That apparently was the case as Sunday’s MDJ went to press. Despite the best efforts of all those involved, my column, which ran on Sunday’s front page, appeared in mangled form both in the print and on-line versions of that day’s newspaper. The first paragraph and several of the final paragraphs were omitted from the various versions, as well as the upcoming schedule for Brad Quinlin’s tours of Marietta National Cemetery.
So here is that story in its full, unexpurgated version:
UNKNOWN NO MORE:
Local Civil War Historian Identifies 16 Union Soldiers
The Marietta National Cemetery is the final resting place for 10,312 Union casualties of the Civil War, 3,048 of them buried as “unknowns.” Now 16 of those men, whose identities were “known but to God” since they were laid to rest, are having their identities returned to them, thanks to local Civil War historian and researcher Brad Quinlin. And in an even more interesting twist, five of those unknowns were members of the U.S. Colored Troops — freed slaves who enlisted in the Union Army as the war ended.
“This is positive proof (of who they all are),” he told me last week. “Not guesswork. This is all from documentation.”

Information:
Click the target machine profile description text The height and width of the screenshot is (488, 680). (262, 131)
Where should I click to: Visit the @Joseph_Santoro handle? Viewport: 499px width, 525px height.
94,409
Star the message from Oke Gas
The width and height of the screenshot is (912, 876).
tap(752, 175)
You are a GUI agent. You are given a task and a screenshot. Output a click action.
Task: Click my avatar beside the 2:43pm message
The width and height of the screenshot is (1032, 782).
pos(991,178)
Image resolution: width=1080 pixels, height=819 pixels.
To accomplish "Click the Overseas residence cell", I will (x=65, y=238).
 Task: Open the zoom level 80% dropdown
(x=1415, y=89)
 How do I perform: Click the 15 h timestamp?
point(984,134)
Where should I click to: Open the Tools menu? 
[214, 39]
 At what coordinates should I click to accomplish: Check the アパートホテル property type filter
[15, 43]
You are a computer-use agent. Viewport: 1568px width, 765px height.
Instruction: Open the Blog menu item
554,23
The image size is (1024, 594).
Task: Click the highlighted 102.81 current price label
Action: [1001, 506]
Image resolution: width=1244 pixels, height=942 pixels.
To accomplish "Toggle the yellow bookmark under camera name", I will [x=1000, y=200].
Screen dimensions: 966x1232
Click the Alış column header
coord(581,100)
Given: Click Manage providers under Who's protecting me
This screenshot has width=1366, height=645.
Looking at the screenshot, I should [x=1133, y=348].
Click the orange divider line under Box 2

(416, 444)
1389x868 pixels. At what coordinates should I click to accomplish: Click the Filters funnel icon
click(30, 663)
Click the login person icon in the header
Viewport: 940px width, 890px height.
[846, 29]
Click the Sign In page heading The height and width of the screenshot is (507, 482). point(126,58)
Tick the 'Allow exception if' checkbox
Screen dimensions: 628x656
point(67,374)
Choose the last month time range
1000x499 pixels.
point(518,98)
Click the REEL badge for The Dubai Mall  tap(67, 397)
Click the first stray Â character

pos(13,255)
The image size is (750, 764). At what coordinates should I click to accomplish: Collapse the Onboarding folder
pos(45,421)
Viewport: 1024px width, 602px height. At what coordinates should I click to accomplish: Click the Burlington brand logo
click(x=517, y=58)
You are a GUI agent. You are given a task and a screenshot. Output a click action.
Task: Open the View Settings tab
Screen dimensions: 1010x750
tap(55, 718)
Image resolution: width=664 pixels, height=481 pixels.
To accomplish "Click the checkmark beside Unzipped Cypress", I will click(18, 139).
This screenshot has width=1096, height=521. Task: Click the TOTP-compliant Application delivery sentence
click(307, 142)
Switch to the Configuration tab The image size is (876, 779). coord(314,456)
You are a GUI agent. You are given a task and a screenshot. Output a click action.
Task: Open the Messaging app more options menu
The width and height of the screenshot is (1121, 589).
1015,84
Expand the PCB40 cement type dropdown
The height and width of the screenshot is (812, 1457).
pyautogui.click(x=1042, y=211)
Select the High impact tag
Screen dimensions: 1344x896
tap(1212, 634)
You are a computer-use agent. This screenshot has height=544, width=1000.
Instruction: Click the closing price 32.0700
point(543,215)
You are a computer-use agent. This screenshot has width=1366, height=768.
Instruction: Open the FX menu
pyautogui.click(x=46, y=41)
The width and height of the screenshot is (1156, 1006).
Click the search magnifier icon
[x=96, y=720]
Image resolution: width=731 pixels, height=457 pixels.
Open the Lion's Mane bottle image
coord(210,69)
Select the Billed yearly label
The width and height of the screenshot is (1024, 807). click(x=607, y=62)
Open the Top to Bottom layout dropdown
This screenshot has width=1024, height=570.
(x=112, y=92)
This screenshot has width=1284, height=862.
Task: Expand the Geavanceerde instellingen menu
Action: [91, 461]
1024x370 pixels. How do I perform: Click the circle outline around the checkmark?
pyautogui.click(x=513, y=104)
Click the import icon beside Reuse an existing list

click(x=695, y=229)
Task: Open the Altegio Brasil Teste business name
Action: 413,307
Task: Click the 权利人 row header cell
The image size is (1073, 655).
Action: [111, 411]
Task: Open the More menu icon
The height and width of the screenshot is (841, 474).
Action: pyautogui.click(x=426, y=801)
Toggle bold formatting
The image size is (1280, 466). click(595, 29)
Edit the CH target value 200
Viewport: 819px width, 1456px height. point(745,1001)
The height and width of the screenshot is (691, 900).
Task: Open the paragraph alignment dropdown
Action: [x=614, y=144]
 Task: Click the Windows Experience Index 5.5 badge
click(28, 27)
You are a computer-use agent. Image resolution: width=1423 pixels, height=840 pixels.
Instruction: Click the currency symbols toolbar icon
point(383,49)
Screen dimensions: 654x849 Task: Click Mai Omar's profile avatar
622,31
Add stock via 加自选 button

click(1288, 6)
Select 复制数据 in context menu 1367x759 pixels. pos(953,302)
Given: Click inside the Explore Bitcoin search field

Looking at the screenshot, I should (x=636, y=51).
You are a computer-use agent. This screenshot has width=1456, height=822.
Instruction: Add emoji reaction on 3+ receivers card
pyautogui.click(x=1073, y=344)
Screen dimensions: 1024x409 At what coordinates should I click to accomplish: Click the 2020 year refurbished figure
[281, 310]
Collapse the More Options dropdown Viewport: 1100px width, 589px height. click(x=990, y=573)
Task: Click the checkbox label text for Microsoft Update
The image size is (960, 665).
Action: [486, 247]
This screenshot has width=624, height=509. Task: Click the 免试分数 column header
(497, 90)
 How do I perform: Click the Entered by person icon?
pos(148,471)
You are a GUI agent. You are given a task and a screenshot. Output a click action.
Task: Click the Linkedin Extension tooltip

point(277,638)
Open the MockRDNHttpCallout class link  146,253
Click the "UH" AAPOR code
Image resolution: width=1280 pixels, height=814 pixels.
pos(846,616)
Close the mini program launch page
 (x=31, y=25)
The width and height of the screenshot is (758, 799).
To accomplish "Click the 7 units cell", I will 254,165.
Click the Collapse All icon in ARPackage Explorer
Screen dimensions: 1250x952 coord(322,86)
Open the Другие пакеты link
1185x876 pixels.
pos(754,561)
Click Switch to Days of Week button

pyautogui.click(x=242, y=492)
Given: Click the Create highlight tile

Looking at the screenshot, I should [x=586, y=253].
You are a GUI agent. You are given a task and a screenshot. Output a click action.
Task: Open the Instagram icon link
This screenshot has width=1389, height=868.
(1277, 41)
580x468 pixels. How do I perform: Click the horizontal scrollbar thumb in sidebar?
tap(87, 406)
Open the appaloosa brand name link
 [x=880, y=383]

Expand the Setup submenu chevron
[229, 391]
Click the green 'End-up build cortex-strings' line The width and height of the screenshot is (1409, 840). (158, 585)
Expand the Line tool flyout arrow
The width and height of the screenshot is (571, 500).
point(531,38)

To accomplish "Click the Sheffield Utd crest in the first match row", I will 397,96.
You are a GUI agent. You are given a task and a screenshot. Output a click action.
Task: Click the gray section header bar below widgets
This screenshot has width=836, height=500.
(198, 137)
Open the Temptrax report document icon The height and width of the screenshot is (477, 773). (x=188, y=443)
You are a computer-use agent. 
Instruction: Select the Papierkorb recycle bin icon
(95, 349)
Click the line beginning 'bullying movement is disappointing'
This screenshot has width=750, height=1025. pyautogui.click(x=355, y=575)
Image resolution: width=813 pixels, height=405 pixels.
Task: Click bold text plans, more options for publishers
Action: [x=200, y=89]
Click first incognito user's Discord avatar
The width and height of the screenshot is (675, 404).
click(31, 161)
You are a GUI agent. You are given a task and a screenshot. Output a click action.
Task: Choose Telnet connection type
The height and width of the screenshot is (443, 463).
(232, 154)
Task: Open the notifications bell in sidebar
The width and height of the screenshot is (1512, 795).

What you need to do:
[a] Answer these questions from the column about the Marietta National Cemetery, one answer per line:
(i) How many Union casualties of the Civil War are buried at the cemetery?
(ii) How many of the 16 identified soldiers were members of the U.S. Colored Troops?
(iii) Besides paragraphs, what schedule was left out of Sunday's versions?
[b] Copy the stretch of the column about the Marietta National Cemetery from "That apparently was" through "Marietta National Cemetery.".
[c] Translate this sentence from the column about the Marietta National Cemetery into Spanish: "The Marietta National Cemetery is the final resting place for 10,312 Union casualties of the Civil War, 3,048 of them buried as “unknowns.”"

Responses for each task:
[a]
(i) 10,312
(ii) Five
(iii) The upcoming schedule for Brad Quinlin's tours of Marietta National Cemetery

[b]
That apparently was the case as Sunday’s MDJ went to press. Despite the best efforts of all those involved, my column, which ran on Sunday’s front page, appeared in mangled form both in the print and on-line versions of that day’s newspaper. The first paragraph and several of the final paragraphs were omitted from the various versions, as well as the upcoming schedule for Brad Quinlin’s tours of Marietta National Cemetery.

[c] El Cementerio Nacional de Marietta es el lugar de descanso final de 10.312 bajas de la Unión en la Guerra Civil, 3.048 de ellas enterradas como «desconocidos».